**The data:**
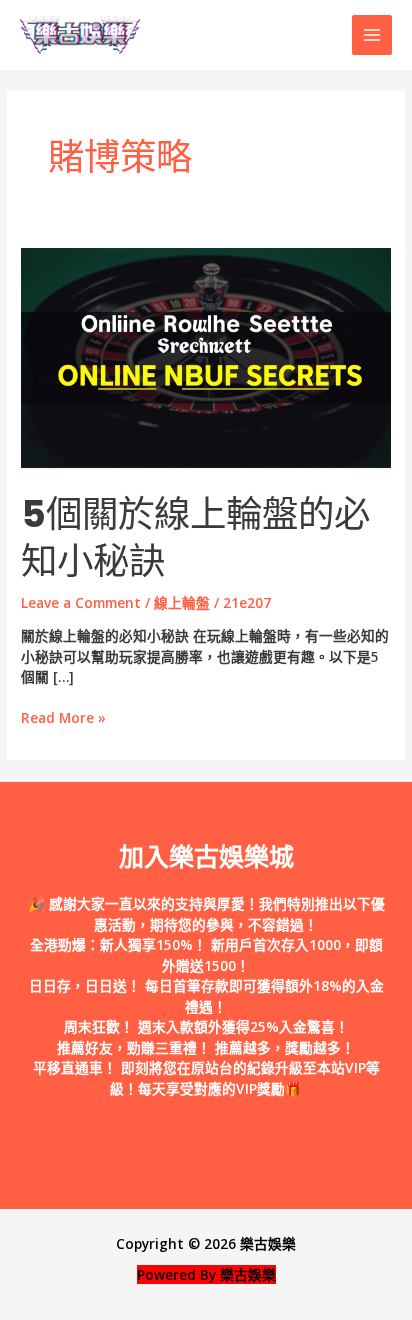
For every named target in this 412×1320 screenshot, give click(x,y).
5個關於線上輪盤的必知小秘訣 (195, 538)
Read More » (63, 717)
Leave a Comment (81, 602)
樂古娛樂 (268, 1243)
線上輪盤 (182, 602)
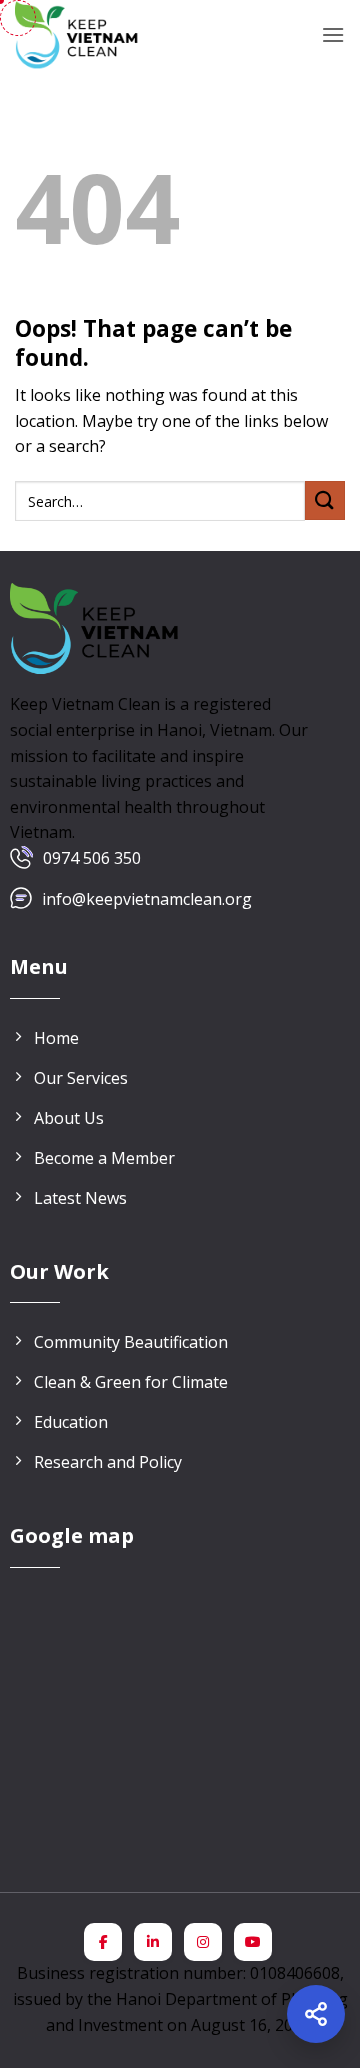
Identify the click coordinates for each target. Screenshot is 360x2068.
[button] (333, 34)
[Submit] (325, 500)
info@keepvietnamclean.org (147, 899)
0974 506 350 (92, 858)
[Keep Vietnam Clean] (77, 35)
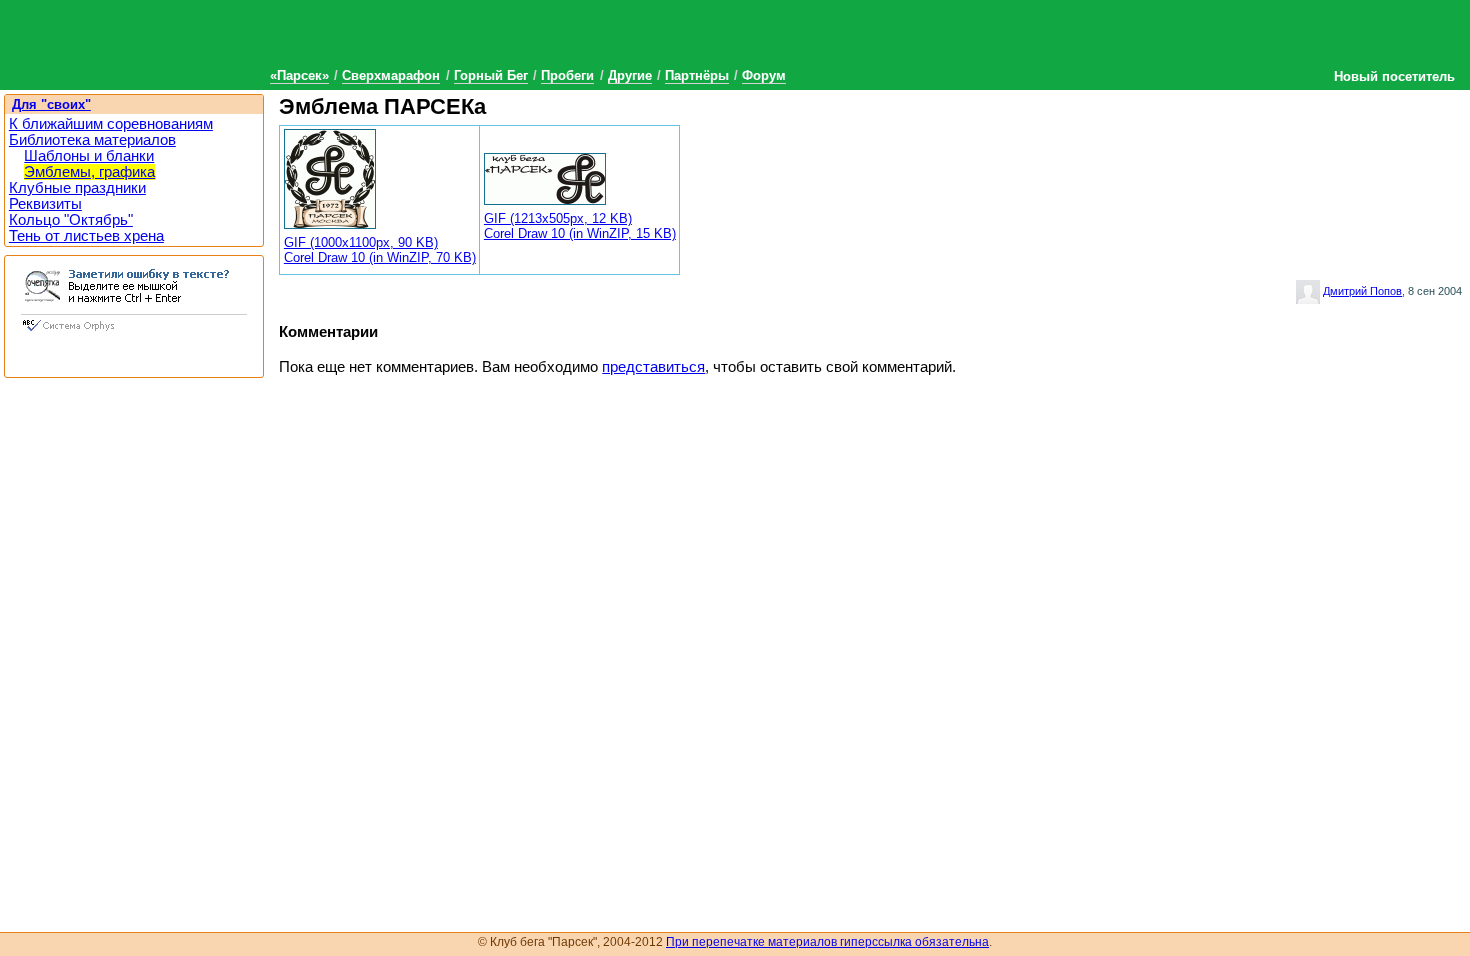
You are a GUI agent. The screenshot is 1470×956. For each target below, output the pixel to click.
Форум (764, 75)
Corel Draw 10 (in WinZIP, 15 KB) (580, 233)
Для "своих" (51, 104)
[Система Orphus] (134, 333)
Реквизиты (45, 204)
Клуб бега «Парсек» (150, 42)
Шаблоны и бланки (89, 156)
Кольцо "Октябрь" (71, 220)
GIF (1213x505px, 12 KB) (558, 218)
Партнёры (697, 75)
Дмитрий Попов (1362, 291)
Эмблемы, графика (89, 172)
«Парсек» (299, 75)
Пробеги (567, 75)
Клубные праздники (77, 188)
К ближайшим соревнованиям (111, 124)
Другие (630, 75)
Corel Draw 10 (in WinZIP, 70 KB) (380, 257)
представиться (653, 367)
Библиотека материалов (92, 140)
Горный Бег (491, 75)
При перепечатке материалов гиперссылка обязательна (827, 942)
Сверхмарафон (391, 75)
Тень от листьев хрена (86, 236)
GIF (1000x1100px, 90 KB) (361, 242)
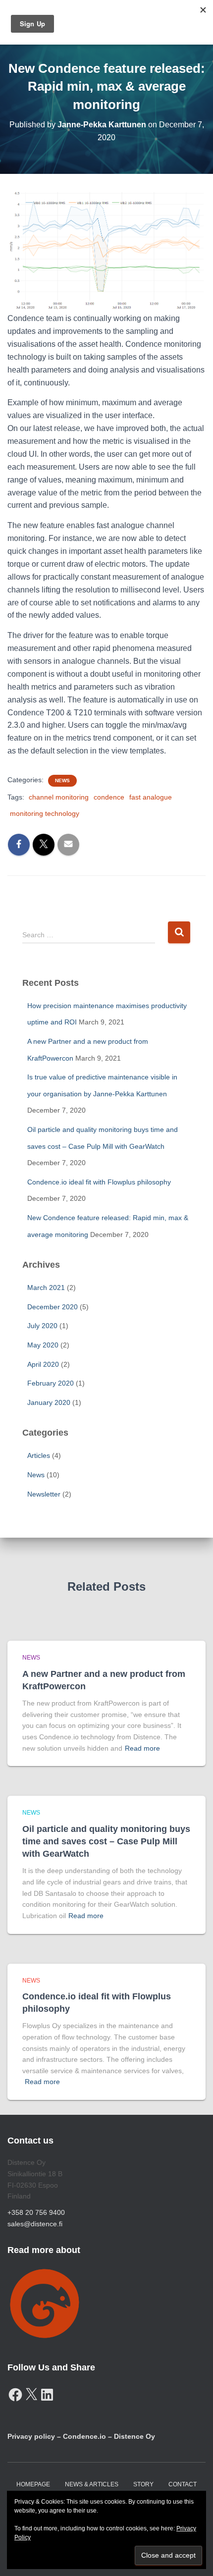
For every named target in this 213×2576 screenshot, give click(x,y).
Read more (142, 1748)
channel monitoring (59, 797)
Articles (38, 1455)
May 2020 (42, 1345)
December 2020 (52, 1307)
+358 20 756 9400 (36, 2212)
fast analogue (150, 797)
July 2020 (42, 1326)
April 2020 (43, 1364)
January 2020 (48, 1402)
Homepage (33, 2484)
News (62, 780)
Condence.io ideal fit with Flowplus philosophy (99, 1182)
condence (109, 797)
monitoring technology (44, 813)
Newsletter (43, 1494)
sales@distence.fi (34, 2224)
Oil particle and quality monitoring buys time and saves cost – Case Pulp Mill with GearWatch (106, 1841)
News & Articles (91, 2484)
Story (143, 2484)
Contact (182, 2484)
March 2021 (46, 1287)
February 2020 (50, 1383)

**Description of the task:** Working from the entries above, please transcribe only the lines from the line with "5個關於線上輪盤的必知小秘訣 (195, 538)" through the line with "GIF (1213x505px, 12 KB) (558, 218)", exactly, with both end lines and without pictures.

**Response to this task:**
5個關於線上輪盤的必知小秘訣 (195, 538)
Read More » (63, 717)
Leave a Comment (81, 602)
樂古娛樂 (268, 1243)
線上輪盤 (182, 602)
Identify the click coordinates for each target. Screenshot is 360x2068.
[button] (333, 34)
[Submit] (325, 500)
info@keepvietnamclean.org (147, 899)
0974 506 350 (92, 858)
[Keep Vietnam Clean] (77, 35)
You are a GUI agent. The screenshot is 1470×956. For each target below, output the pixel to click.
Форум (764, 75)
Corel Draw 10 (in WinZIP, 15 KB) (580, 233)
Для "своих" (51, 104)
[Система Orphus] (134, 333)
Реквизиты (45, 204)
Клуб бега «Парсек» (150, 42)
Шаблоны и бланки (89, 156)
Кольцо "Октябрь" (71, 220)
GIF (1213x505px, 12 KB) (558, 218)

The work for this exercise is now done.